One Year After June 1
A reflection on how often Boulder’s Jewish community still goes unheard, one year after the June 1 attack.
The antisemitic firebombing on the Pearl Street Mall last June followed years of warning signs that antisemitism was rising in our community: harassment of Jews at public meetings, hostile comments toward Jews online, and a pattern of Jews being treated with suspicion or singled out in local organizing spaces. People in the Jewish community had been naming this behavior as antisemitism for a long time. The rest of Boulder, including me, largely brushed it off.
June 1 was a turning point for me in understanding how antisemitism shows up in our community. I thought it would be a turning point for Boulder, too. Instead, what I continue to see is how uncomfortable we are with Jewish allyship.
People who speak loudly and confidently about every other form of hate hesitate when the target is Jews. People who would never blame victims of other hate crimes blame Jews for the harm they experienced. And too many people turn any mention of antisemitism into a debate about geopolitics, as if Jewish safety in Boulder should depend on what happens somewhere else.
I shouldn’t have been shocked, because many Jews had been telling me antisemitism was rising in our community for years. It hurts to know I didn’t truly hear them until Jews were set on fire. Jews shouldn’t have to relive trauma or face violence to be believed.
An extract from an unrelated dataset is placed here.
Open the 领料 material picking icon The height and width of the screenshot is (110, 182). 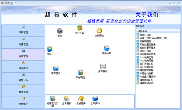(x=49, y=49)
What I’ve learned in the past 12 months is that speaking out against antisemitism is easy, and standing with Jews facing hatred and violence is uncomplicated. But when we make Jews prove their fear is real, shift the conversation when they talk about feeling unsafe, and treat the word antisemitism like it’s too charged to use, we end up in a community where Jews don’t expect others to listen to them, let alone stand with them.
As Audre Lorde wrote, solidarity requires us to seek out the words we’d rather not hear. One year later, the truth I’m sitting with is how often the words of many in Boulder's Jewish community are still going unheard.
To those who are reliving the pain and trauma of June 1, 2025: this week compounds the already profound sense of grief, fear, and exhaustion you’ve been living with as antisemitism has risen in our community. My heart is with you, the survivors of the attack, and the family and friends who lost a loved one. May the memory of Karen Diamond be a blessing.